_YOUR OBJECTIVE_: Pick out each line in the data below that contains the string "Instruction". Copy those lines.
--- begin ---
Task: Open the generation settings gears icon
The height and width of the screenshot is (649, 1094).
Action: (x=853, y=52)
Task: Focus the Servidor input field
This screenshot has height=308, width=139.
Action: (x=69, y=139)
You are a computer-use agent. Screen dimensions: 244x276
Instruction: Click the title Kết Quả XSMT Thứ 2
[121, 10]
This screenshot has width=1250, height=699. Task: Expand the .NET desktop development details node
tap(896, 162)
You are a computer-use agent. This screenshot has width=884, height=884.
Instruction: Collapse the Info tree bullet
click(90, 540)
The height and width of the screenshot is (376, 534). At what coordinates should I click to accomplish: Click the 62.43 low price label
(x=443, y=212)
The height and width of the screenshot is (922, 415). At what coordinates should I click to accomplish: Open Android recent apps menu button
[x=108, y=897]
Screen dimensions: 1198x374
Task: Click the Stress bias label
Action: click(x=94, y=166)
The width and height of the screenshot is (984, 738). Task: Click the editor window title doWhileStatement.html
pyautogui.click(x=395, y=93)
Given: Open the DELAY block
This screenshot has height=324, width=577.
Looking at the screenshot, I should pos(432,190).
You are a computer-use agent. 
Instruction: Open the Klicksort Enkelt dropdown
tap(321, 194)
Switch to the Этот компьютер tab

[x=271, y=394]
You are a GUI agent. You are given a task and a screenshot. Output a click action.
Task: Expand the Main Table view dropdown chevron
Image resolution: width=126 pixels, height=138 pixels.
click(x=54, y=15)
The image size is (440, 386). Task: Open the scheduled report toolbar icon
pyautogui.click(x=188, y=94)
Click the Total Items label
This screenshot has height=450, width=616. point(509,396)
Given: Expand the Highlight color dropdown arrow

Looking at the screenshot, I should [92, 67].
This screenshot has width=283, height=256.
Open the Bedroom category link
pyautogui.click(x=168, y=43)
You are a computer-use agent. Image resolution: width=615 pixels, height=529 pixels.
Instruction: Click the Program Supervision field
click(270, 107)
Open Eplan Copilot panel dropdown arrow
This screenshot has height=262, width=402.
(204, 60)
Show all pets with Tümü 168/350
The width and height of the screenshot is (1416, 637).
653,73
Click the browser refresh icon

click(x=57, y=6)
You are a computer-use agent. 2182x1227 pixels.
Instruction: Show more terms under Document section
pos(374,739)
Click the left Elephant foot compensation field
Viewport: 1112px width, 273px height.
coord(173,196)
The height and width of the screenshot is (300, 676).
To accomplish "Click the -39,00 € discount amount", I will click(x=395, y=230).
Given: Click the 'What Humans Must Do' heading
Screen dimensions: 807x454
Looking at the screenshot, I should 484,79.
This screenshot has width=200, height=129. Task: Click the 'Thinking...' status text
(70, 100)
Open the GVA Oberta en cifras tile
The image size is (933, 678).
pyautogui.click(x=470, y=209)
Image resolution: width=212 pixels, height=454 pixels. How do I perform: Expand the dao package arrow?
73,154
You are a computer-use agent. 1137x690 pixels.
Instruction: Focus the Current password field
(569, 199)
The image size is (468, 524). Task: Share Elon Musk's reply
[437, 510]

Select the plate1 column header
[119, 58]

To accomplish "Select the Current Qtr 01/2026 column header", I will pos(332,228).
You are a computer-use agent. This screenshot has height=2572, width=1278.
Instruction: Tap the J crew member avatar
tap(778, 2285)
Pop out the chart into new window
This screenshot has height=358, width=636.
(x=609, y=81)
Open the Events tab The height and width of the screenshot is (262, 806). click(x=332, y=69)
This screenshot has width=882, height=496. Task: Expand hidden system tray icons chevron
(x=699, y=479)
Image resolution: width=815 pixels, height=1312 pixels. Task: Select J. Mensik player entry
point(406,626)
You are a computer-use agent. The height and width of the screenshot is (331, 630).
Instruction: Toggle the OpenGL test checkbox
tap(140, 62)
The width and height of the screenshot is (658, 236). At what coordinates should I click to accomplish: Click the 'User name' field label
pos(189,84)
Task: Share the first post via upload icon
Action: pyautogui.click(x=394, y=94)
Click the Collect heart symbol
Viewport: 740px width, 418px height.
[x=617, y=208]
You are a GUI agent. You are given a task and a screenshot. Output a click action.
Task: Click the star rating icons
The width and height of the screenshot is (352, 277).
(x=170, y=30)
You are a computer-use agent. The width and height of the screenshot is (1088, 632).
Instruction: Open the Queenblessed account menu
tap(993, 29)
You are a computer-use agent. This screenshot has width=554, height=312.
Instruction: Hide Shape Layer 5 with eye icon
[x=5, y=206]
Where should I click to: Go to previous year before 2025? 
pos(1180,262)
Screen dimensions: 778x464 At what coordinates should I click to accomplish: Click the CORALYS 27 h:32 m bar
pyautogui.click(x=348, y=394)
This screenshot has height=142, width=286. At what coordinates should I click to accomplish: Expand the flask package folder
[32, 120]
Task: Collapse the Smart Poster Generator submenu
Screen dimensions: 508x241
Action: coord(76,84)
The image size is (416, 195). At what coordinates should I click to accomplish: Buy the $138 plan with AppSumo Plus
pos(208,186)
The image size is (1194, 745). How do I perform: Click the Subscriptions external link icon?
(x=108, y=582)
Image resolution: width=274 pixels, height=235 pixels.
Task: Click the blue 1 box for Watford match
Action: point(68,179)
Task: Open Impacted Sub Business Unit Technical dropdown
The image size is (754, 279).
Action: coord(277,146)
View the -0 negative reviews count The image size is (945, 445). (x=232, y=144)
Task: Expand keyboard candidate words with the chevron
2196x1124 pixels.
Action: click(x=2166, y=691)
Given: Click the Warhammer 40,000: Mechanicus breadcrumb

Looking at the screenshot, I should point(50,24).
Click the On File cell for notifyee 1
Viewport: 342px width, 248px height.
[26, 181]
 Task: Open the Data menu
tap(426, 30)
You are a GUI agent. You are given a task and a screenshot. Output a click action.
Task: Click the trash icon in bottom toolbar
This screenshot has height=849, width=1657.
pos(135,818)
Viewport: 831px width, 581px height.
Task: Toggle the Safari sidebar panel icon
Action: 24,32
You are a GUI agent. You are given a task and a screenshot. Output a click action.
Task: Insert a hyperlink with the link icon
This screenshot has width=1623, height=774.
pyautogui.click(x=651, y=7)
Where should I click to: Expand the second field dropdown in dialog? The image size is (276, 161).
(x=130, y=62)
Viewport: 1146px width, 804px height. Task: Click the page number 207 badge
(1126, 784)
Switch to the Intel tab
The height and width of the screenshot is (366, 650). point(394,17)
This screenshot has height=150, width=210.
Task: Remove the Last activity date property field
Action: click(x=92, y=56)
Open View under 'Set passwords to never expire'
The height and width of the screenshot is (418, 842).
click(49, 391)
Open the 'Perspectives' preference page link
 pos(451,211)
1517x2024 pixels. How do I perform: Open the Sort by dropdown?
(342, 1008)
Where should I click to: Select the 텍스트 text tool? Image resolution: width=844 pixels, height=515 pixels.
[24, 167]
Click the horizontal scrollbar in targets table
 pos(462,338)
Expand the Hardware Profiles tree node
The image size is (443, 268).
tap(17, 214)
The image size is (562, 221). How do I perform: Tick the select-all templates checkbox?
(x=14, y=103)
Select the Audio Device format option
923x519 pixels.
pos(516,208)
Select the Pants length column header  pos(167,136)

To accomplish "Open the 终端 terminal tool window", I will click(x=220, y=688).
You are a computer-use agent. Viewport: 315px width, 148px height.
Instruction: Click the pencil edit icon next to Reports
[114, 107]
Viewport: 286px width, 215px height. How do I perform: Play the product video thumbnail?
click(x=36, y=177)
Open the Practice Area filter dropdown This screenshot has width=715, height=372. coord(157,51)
--- end ---
_OUTPUT OF THE TASK_:
Instruction: Click the title Kết Quả XSMT Thứ 2
Instruction: Collapse the Info tree bullet
Instruction: Open the Klicksort Enkelt dropdown
Instruction: Click the Program Supervision field
Instruction: Show more terms under Document section
Instruction: Focus the Current password field
Instruction: Tap the J crew member avatar
Instruction: Toggle the OpenGL test checkbox
Instruction: Open the Queenblessed account menu
Instruction: Hide Shape Layer 5 with eye icon
Instruction: Click the pencil edit icon next to Reports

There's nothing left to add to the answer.